SUPPLIED ENTRIES:
- Opening Delimiter -

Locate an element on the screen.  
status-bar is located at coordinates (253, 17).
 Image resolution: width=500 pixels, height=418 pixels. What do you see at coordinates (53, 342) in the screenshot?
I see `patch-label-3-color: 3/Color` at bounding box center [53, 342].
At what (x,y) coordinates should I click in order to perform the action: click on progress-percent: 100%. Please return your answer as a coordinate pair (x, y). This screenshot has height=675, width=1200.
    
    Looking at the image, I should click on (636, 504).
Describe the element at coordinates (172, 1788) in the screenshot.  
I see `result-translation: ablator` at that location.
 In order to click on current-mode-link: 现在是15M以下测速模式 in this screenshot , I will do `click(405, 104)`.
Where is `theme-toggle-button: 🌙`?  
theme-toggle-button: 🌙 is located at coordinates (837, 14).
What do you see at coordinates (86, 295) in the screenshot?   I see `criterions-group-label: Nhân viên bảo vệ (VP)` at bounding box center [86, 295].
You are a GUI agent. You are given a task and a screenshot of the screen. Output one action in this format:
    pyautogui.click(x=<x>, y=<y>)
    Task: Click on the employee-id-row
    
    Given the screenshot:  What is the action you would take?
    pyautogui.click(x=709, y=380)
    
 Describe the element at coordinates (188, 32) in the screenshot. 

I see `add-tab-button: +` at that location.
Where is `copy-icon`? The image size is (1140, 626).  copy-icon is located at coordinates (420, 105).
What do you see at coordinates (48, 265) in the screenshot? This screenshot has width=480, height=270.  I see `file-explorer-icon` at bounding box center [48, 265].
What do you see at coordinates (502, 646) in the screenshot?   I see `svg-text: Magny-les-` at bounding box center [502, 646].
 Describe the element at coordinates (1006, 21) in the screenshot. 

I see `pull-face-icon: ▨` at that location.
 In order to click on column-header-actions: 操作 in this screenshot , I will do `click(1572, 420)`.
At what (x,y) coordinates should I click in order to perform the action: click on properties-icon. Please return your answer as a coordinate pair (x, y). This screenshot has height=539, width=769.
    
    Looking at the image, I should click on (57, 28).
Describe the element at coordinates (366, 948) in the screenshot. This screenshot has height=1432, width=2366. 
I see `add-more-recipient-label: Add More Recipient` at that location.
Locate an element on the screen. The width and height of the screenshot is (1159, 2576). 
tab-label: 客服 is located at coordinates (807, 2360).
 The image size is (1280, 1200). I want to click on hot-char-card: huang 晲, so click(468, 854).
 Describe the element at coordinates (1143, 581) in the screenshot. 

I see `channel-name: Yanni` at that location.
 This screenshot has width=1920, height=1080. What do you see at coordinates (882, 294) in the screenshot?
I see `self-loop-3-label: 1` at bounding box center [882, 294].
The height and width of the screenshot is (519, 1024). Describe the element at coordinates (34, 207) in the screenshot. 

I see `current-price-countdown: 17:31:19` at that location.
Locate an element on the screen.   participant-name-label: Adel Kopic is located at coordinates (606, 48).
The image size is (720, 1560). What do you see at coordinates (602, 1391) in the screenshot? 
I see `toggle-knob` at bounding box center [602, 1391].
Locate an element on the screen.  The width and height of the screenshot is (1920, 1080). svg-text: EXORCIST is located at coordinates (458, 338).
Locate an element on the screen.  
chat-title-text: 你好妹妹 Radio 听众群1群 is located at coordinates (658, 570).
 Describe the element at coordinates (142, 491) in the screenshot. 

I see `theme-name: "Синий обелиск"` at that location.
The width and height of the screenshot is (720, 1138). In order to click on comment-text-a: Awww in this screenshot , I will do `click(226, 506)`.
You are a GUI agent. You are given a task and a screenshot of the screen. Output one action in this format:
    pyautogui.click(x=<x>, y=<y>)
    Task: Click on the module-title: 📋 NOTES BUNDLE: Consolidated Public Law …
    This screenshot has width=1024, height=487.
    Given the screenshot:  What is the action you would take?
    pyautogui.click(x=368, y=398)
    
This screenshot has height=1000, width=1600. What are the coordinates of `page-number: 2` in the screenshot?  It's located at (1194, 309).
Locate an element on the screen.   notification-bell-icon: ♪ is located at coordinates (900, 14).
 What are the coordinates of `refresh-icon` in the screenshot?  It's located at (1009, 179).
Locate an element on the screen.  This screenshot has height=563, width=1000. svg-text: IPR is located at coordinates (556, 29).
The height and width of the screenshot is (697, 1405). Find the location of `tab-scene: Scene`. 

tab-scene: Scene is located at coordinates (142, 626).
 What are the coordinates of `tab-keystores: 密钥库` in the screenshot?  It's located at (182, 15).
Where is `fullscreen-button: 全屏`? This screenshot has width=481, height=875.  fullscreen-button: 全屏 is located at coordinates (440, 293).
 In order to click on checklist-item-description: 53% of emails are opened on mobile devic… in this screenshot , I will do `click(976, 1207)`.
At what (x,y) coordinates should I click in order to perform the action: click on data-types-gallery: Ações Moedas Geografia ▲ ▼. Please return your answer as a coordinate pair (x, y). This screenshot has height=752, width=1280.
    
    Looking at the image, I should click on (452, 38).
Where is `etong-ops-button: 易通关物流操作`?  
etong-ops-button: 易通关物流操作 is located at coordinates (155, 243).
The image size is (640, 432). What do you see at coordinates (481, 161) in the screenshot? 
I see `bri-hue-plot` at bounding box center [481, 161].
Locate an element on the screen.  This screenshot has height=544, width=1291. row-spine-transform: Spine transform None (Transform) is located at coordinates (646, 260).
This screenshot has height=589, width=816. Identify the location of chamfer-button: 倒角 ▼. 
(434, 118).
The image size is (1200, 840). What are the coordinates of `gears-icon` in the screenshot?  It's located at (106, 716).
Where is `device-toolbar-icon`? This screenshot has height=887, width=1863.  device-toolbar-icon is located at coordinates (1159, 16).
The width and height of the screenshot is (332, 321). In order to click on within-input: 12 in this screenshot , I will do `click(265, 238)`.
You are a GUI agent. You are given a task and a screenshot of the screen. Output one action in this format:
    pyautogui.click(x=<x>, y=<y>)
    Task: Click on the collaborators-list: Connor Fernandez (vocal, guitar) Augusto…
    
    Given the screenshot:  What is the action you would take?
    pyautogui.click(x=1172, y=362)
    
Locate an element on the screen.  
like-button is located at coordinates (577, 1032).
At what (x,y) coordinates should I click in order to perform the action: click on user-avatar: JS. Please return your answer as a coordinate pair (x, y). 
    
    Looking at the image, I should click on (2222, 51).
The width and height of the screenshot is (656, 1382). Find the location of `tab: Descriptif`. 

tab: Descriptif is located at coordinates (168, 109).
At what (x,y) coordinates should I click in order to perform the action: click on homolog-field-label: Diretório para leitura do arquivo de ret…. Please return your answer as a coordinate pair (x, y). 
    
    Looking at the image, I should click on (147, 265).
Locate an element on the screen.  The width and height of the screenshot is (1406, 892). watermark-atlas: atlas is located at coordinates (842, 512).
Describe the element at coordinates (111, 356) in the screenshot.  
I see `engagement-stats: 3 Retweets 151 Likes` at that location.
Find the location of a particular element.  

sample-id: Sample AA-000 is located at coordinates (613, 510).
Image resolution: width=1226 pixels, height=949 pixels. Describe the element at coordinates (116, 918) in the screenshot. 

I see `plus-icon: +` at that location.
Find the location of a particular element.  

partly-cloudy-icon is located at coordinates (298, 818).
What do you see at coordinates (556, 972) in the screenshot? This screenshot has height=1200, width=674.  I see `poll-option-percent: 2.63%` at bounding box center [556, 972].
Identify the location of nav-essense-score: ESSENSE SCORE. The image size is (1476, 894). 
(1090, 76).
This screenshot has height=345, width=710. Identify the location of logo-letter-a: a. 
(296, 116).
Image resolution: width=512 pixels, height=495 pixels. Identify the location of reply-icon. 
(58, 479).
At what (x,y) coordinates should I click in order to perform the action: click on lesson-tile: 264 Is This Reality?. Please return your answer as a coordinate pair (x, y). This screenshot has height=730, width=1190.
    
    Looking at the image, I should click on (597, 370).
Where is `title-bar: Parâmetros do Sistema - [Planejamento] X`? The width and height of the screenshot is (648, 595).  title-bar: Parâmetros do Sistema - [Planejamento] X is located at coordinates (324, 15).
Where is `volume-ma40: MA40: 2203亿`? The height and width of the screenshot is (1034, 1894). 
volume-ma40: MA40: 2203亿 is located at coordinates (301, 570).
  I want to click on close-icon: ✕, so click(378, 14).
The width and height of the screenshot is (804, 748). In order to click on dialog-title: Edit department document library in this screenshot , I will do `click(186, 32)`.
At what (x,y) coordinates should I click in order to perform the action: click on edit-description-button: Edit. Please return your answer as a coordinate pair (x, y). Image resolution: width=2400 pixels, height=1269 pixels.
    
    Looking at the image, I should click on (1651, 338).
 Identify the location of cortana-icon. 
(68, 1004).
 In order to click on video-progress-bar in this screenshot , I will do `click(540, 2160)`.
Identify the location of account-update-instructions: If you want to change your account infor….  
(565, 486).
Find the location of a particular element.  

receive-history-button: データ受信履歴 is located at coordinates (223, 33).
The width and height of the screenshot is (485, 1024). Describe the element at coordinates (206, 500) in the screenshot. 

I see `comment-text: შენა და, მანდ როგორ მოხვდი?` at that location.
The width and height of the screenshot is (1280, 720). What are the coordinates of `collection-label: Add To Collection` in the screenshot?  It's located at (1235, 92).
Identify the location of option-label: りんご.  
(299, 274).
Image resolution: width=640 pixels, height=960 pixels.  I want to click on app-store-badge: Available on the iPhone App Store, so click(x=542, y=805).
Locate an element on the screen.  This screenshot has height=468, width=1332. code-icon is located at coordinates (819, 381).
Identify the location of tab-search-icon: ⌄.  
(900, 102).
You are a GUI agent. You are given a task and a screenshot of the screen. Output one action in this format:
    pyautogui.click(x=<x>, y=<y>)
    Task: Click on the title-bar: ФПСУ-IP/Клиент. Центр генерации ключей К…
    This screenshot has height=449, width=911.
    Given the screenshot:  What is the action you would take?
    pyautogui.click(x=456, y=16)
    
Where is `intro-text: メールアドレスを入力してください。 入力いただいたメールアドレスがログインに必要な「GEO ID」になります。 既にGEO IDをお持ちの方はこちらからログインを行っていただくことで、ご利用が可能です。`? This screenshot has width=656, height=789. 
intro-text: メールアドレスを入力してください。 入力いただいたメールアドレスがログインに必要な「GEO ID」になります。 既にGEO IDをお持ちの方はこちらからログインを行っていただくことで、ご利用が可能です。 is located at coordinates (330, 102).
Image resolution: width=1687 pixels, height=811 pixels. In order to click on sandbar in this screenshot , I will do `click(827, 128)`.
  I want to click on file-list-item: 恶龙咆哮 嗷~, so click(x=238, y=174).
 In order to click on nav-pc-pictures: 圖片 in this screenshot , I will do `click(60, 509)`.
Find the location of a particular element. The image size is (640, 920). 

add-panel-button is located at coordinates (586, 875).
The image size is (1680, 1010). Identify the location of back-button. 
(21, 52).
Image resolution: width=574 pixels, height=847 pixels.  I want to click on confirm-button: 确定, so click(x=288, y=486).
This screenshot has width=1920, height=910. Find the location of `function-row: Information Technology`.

- Closing Delimiter -

TASK ITEM: How many lines in the items above contain the string "comment"? Reply with the number alone.

ANSWER TO THIS PROBLEM: 2